What you should do =>
Leaving the pictures aside, transcribe only and exactly the lines from the one with "Viewport: 560px width, 363px height." through the end of the entries, both included.

┌─ Information supplied

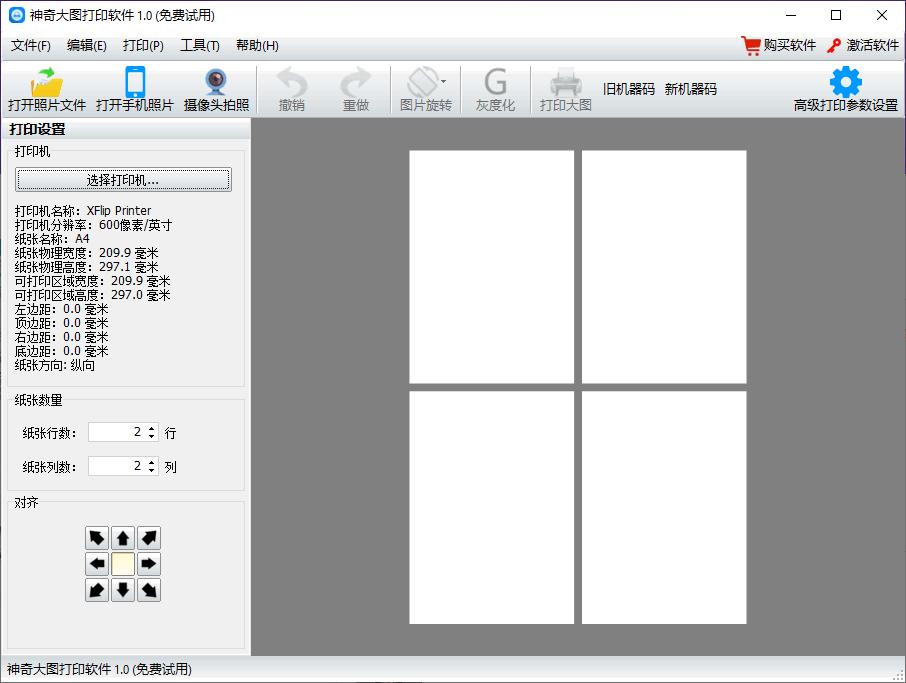Click the open phone photo icon
The width and height of the screenshot is (906, 683).
135,82
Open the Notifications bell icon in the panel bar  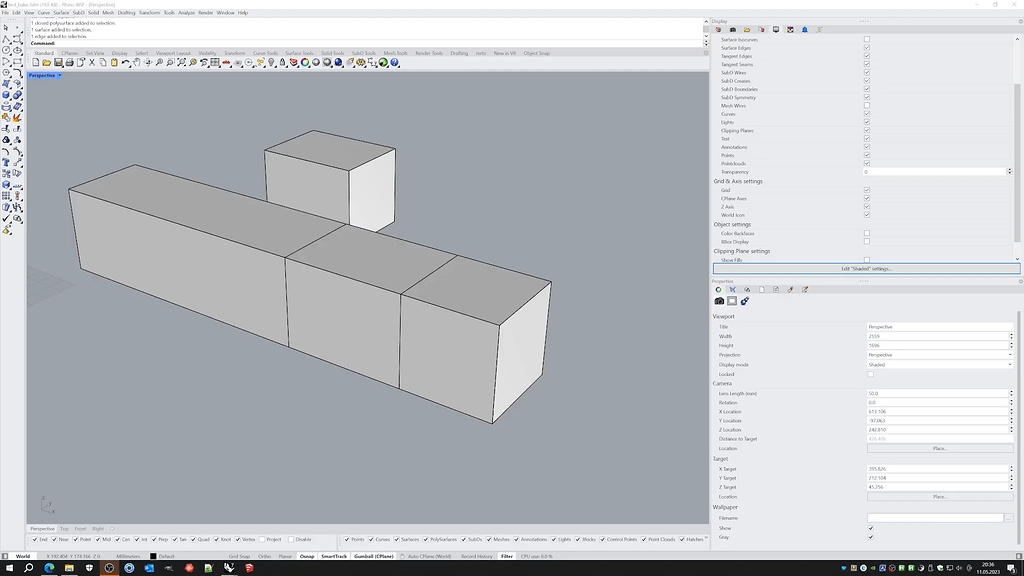click(804, 29)
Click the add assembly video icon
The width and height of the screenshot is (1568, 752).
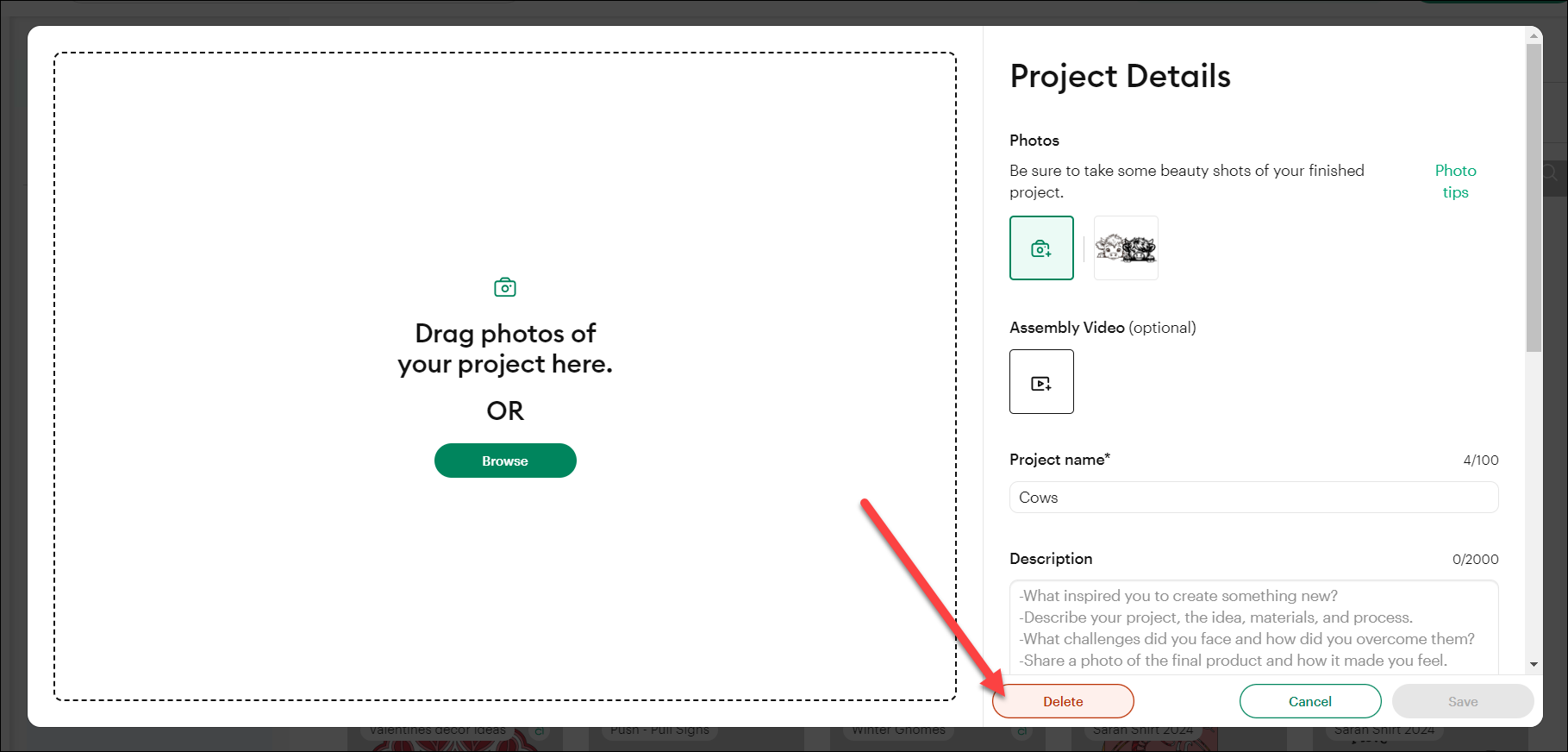pyautogui.click(x=1041, y=382)
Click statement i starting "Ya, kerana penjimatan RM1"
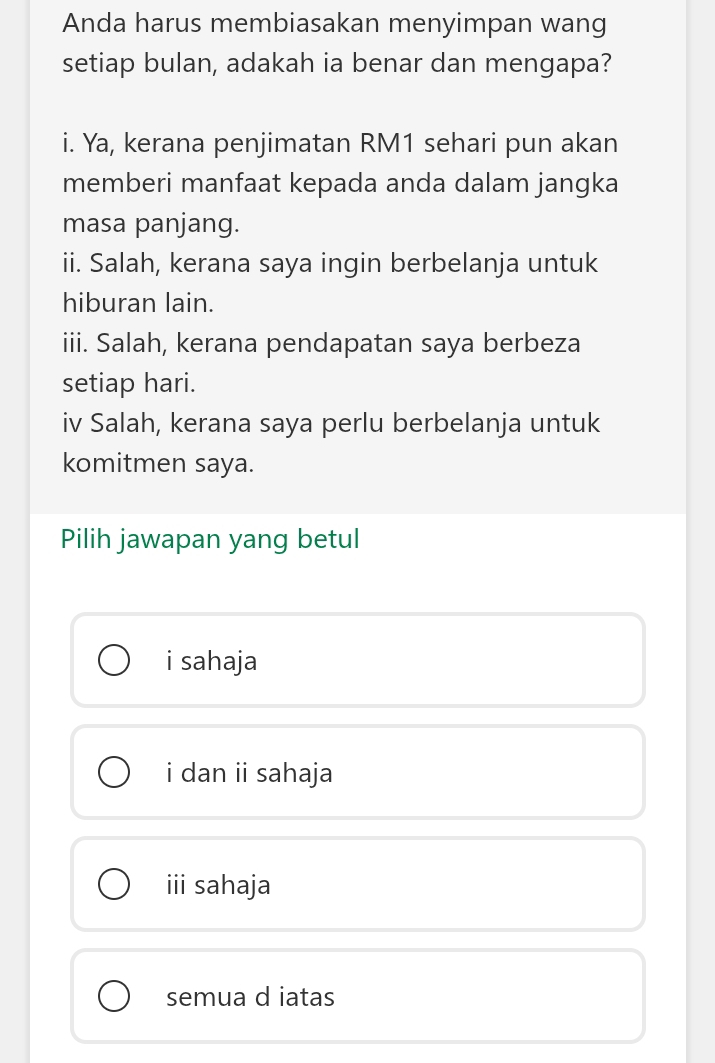 (340, 143)
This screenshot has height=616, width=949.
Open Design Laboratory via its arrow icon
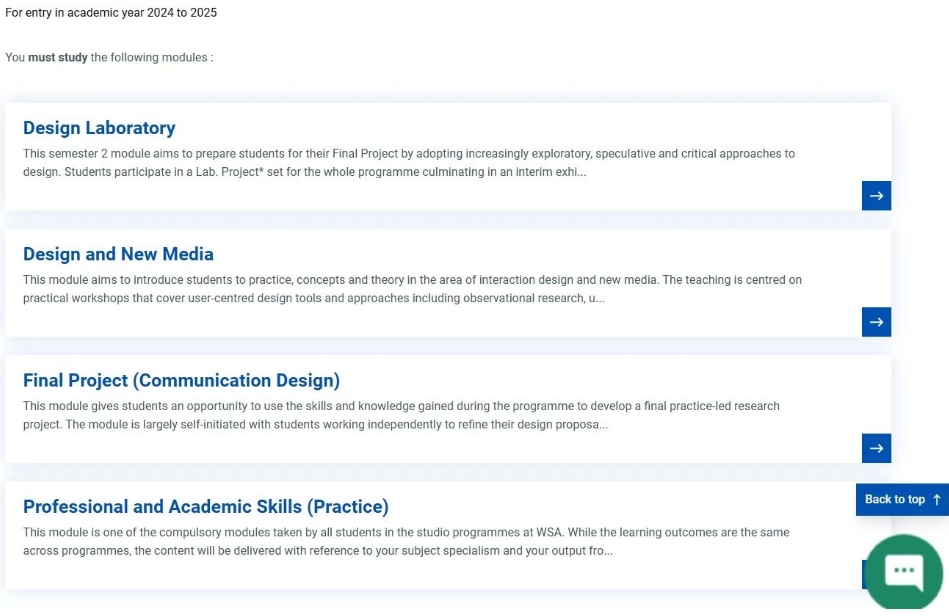pyautogui.click(x=876, y=195)
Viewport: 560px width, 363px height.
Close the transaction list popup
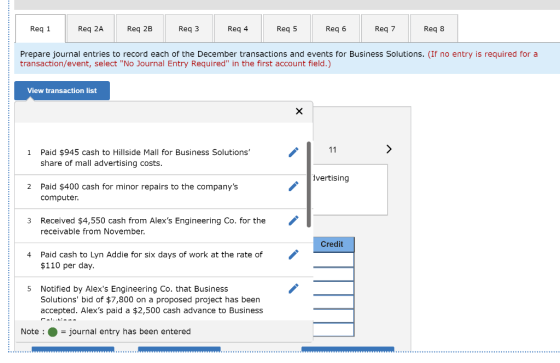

└─

Solution for this exercise =>
Viewport: 560px width, 363px height.
Close the transaction list popup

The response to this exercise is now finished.